I am trying to use Kerberos and LDAP3 to authenticate my Django Application inside the corporate network. When I am logged in to my corporate computer, I want my application to be able to login without being able to again enter username and password again. I figured out it can be done with Kerberos but couldn't find the comprehensive document regarding this. I am using ldap3 authentication right now where the user has to enter username and password but I want to skip the process of entering username and password. How can I do that?
1 Answer
Kerberos over HTTP uses SPNEGO (part of GSSAPI). There are many ways to implement it:
- Using the web server (e.g. Apache has mod_auth_gssapi, IIS has "Integrated Windows Auth");
- Using WSGI/ASGI middleware (e.g. wsgi-kerberos or asgi-gssapi);
- Within Django (e.g. I found django_gss_spnego on GitHub and it seems like it should work).

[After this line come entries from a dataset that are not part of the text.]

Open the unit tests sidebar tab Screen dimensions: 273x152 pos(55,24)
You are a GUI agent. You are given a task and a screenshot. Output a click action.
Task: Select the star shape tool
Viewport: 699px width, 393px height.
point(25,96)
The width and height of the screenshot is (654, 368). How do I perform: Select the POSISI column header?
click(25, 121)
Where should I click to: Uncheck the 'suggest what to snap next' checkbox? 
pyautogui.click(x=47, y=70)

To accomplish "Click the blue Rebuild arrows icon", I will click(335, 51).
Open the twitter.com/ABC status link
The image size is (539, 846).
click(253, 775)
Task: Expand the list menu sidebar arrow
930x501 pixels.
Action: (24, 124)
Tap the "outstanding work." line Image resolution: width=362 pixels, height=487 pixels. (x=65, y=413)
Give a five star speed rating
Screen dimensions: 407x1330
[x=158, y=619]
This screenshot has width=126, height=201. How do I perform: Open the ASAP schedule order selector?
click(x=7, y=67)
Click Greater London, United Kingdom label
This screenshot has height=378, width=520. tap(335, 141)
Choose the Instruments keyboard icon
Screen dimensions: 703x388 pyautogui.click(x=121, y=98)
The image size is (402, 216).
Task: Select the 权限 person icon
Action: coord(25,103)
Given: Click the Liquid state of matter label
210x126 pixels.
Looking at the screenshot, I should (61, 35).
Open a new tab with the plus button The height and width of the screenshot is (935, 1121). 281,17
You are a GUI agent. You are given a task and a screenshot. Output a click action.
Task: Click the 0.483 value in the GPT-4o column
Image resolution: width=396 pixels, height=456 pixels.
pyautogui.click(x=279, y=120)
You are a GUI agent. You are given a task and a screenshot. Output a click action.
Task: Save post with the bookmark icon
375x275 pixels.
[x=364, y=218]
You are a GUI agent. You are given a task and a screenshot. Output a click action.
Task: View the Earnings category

In all cases, the app needs to have Kerberos credentials for HTTP/appdomain.example.com – for Windows AD that means creating a "service" user account for the app, assigning it the "HTTP/…" SPN, and (usually) exporting a keytab for the account.
Strictly speaking, LDAP is not involved in the Kerberos authentication process at all. You only need LDAP to look up additional user details after authentication is done. (SPNEGO gives you a Kerberos principal name, which you can look up as sAMAccountName – not userPrincipalName – in AD through LDAP.)
answered Apr 30 at 17:15